● **What is expected**: Here are some records; copy every line that holds the word "Minute".

● **Source data**:
BEGIN

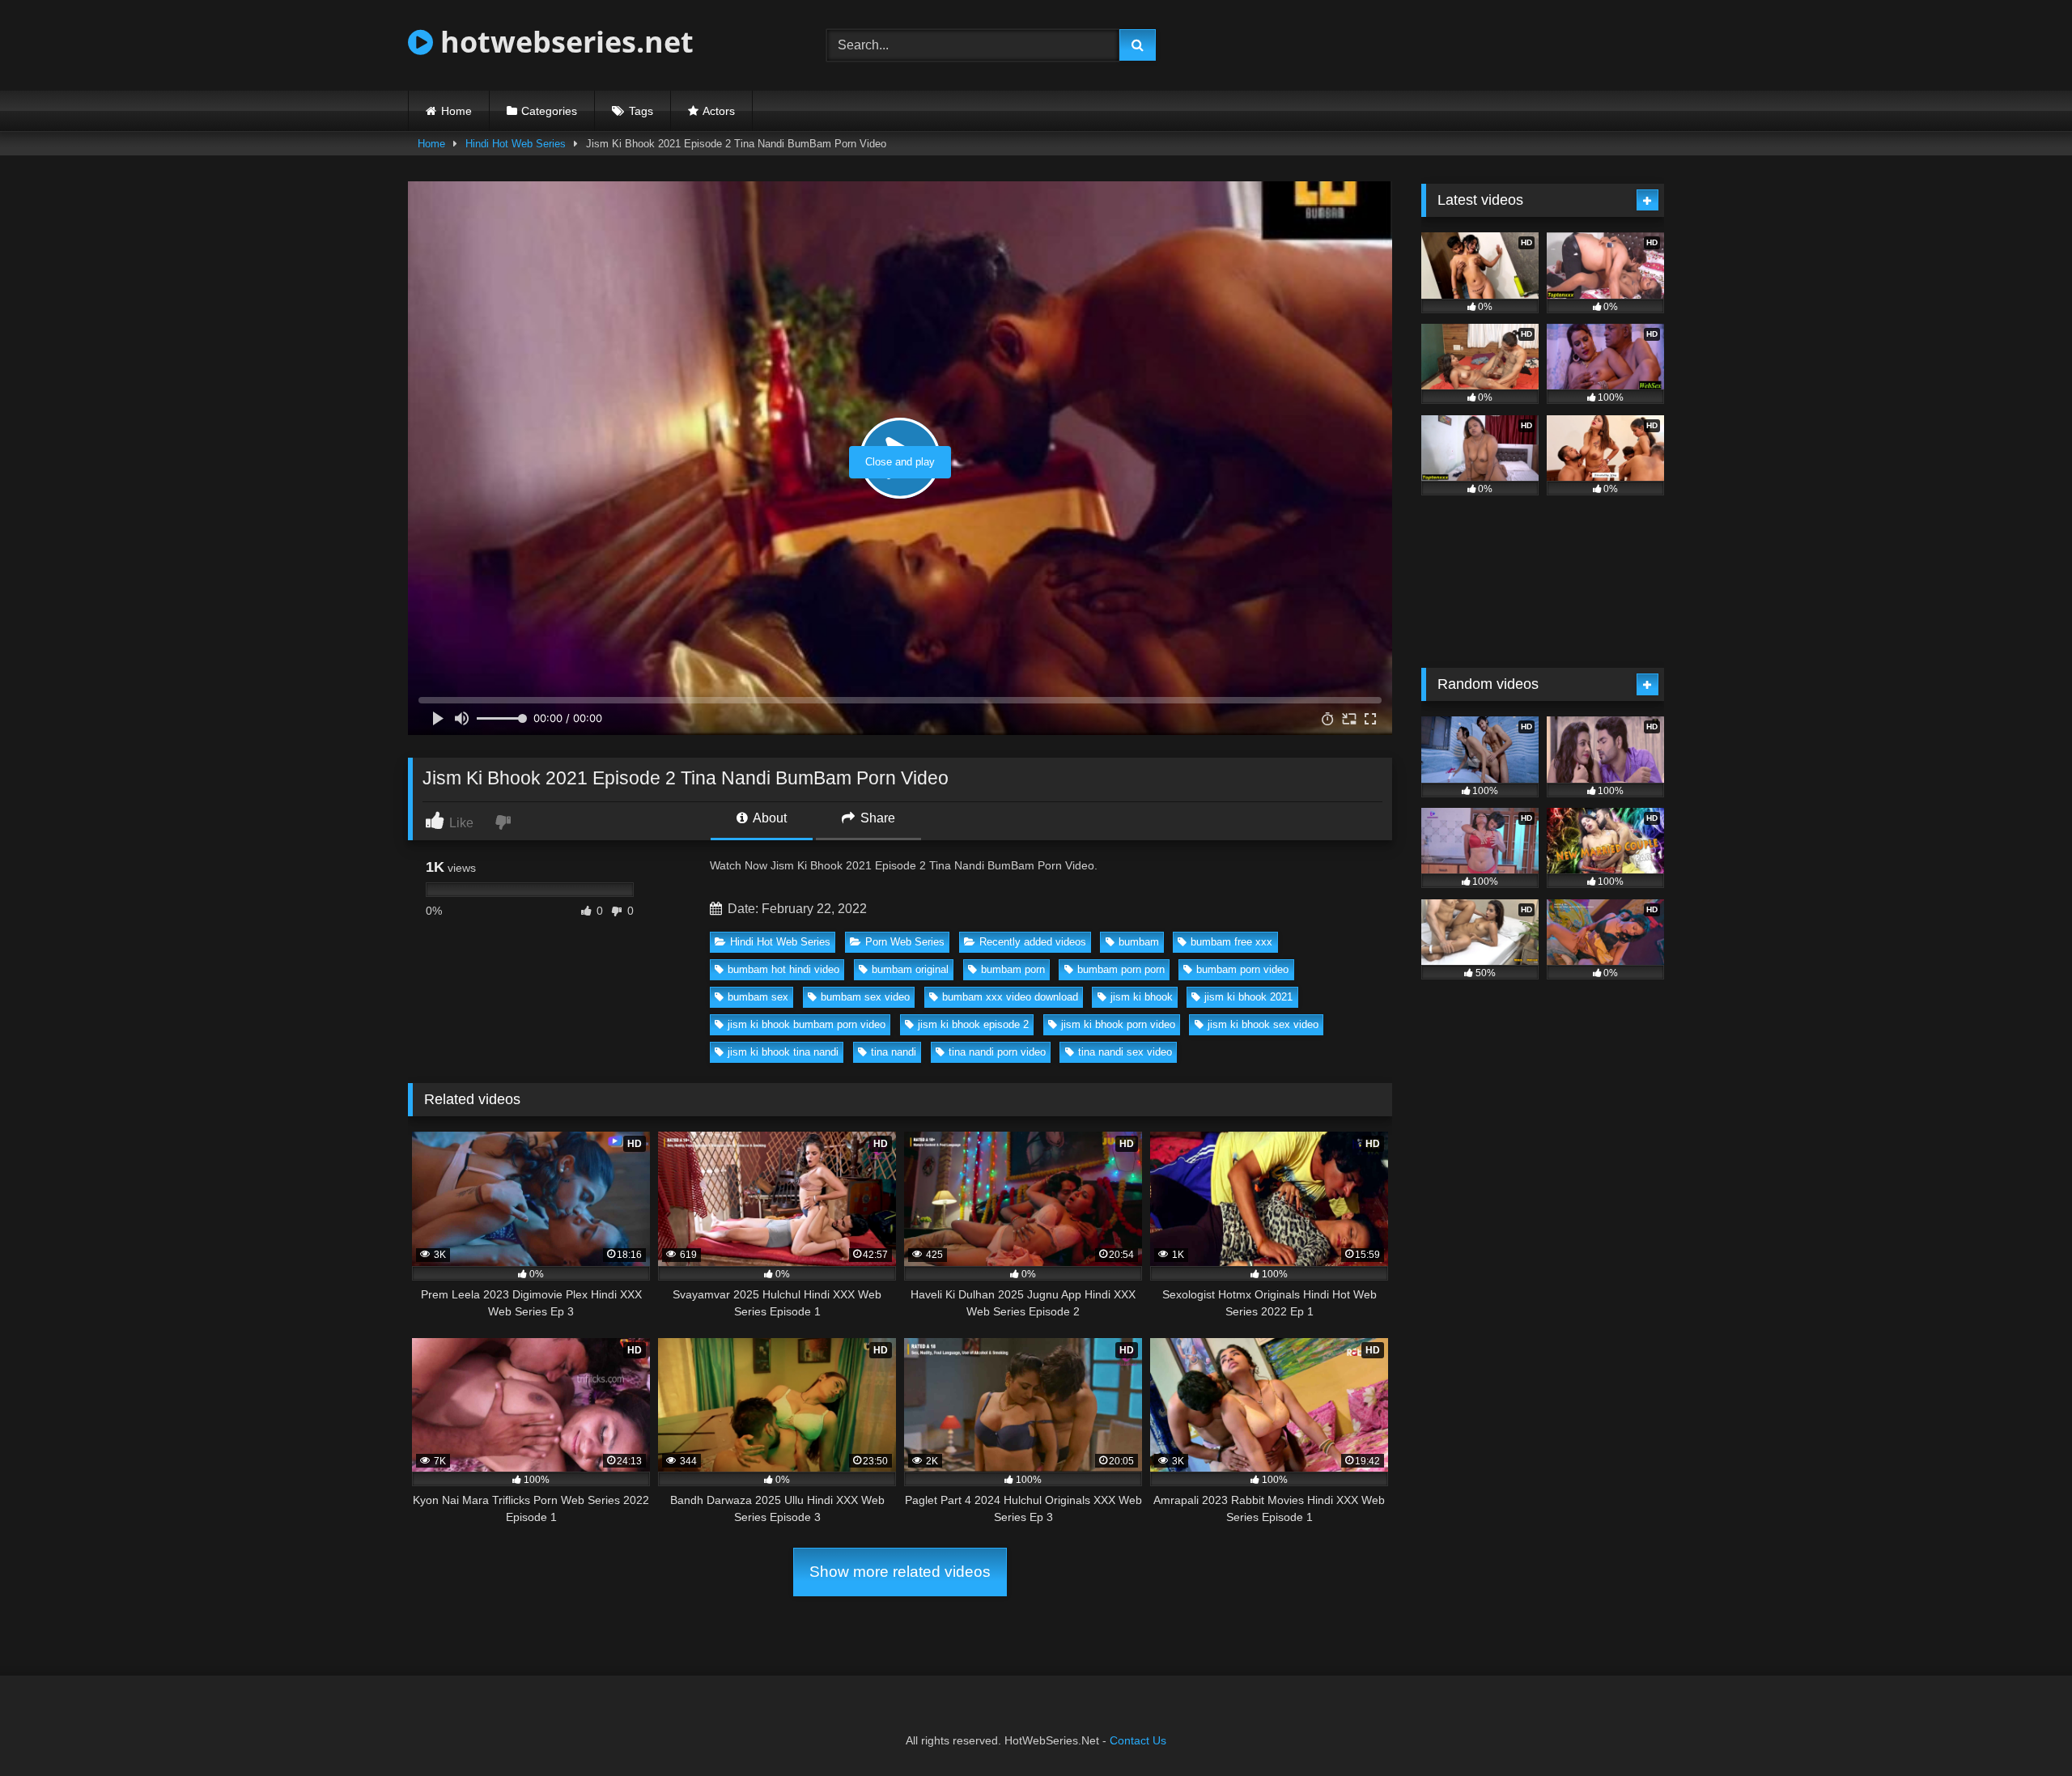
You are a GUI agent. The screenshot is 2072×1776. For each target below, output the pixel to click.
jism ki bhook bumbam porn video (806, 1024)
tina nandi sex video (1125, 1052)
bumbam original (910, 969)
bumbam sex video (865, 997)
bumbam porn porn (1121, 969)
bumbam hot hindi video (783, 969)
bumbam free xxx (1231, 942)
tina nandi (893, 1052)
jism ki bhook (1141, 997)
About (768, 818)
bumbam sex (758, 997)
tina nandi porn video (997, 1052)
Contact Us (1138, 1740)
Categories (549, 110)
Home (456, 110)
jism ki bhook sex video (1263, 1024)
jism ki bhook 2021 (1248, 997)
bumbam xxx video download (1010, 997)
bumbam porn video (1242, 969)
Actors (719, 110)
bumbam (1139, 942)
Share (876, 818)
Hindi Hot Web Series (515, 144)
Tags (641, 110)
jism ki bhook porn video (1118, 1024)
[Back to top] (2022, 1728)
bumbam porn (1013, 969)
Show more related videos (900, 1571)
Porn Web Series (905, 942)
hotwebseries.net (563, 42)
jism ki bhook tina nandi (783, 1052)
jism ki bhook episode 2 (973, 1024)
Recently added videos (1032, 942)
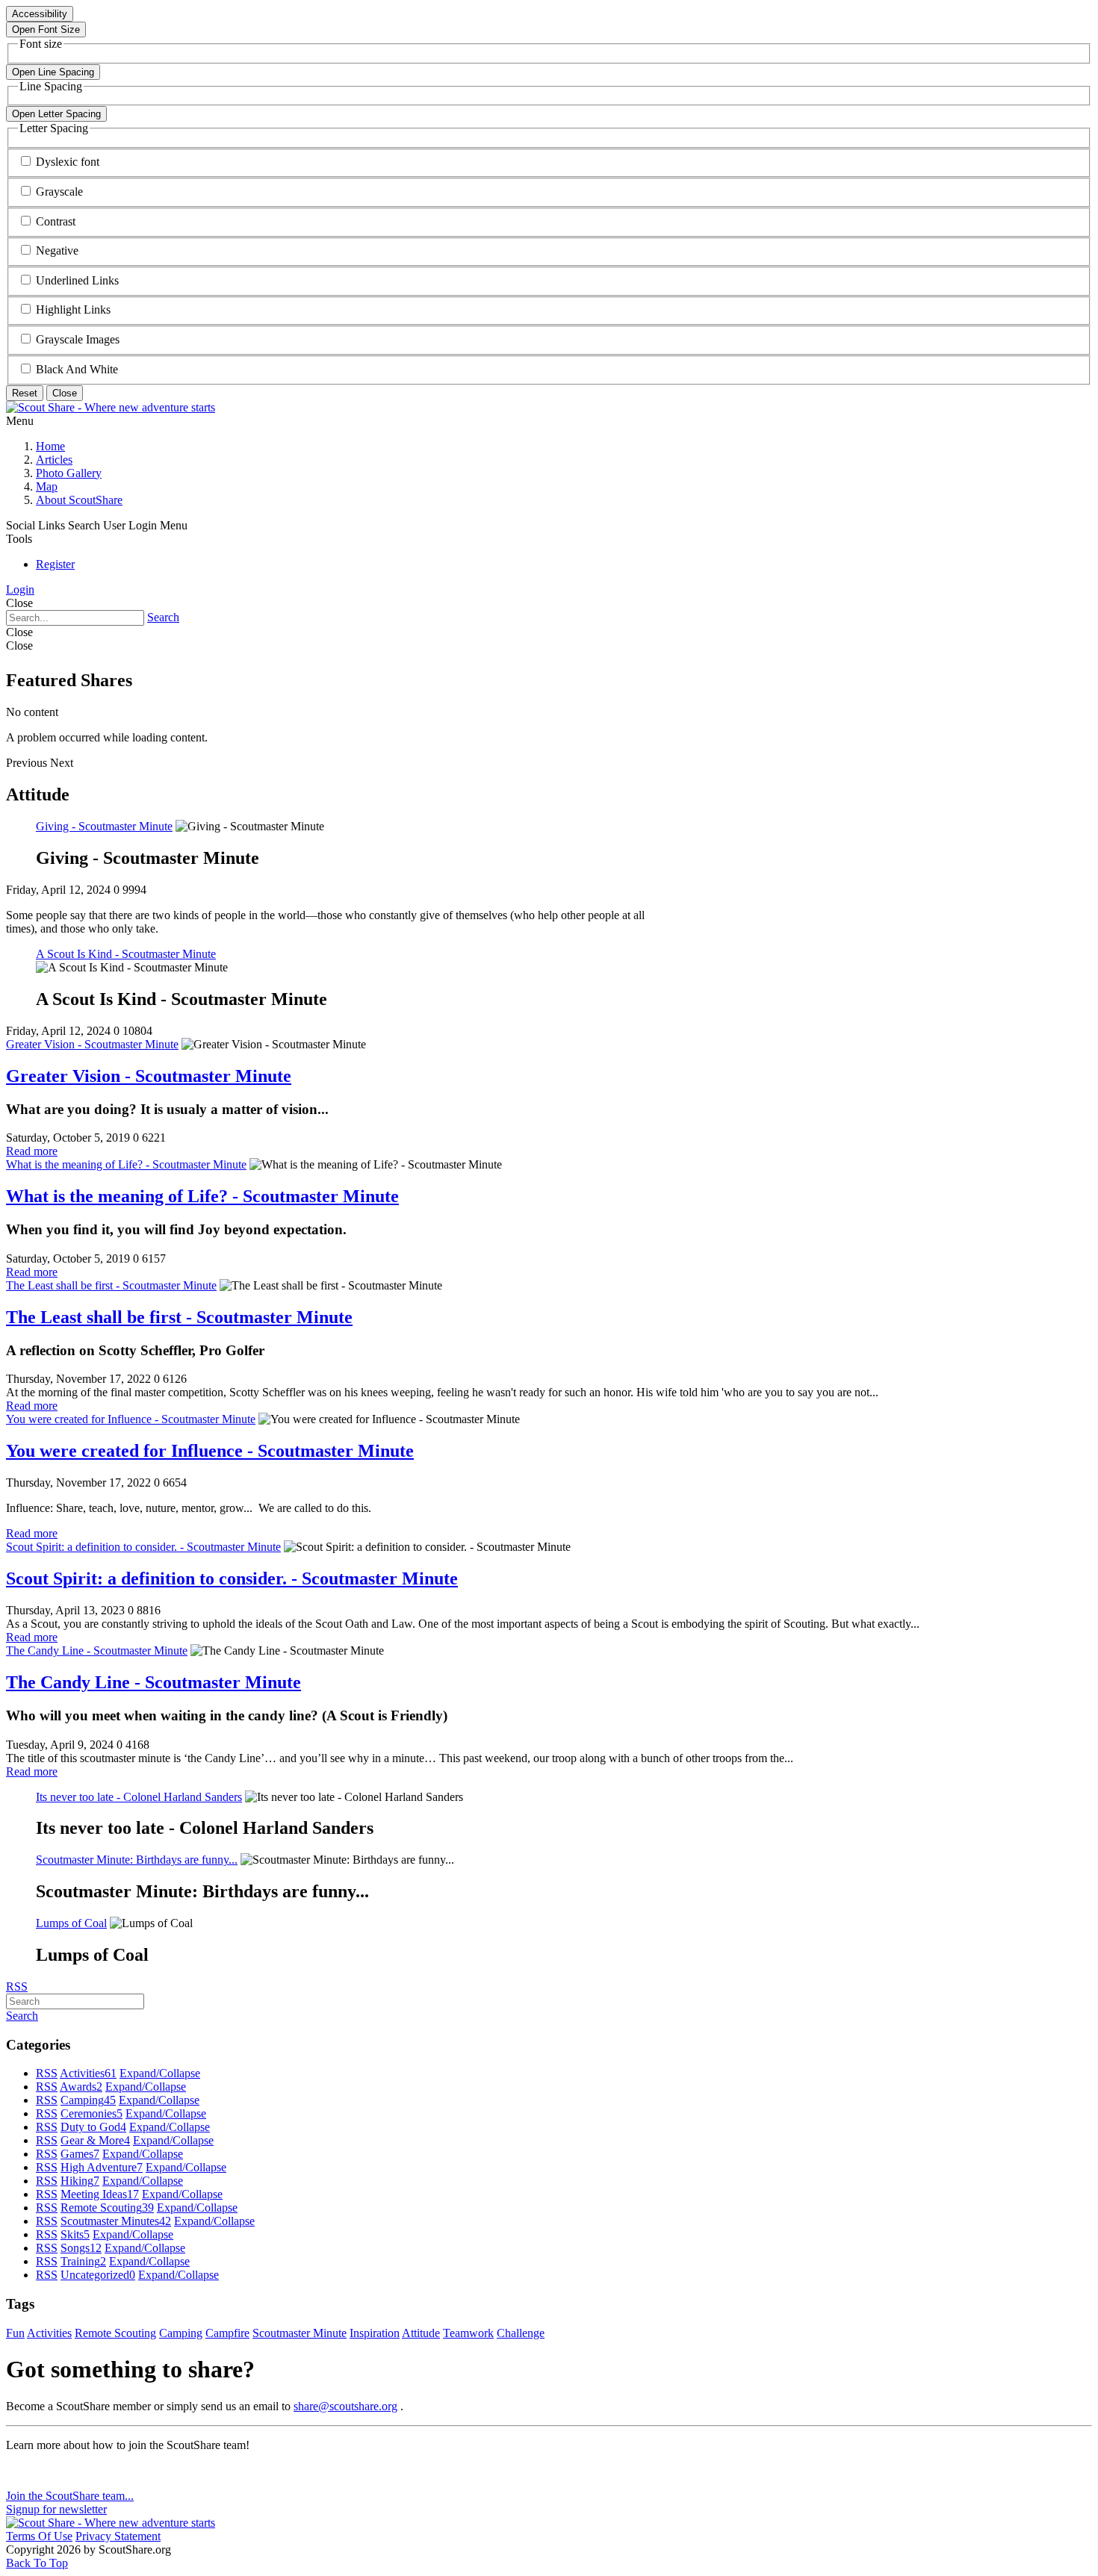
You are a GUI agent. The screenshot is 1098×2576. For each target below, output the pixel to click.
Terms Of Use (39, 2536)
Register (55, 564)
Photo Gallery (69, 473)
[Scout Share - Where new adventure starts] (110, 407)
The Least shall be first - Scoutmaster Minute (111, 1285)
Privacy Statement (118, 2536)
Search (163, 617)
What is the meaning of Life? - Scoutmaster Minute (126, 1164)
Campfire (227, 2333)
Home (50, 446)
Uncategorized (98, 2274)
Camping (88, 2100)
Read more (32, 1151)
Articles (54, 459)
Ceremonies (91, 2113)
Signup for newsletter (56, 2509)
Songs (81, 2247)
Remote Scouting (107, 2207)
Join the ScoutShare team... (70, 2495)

END

● **Exercise response**:
The Least shall be first - Scoutmaster Minute (111, 1285)
What is the meaning of Life? - Scoutmaster Minute (126, 1164)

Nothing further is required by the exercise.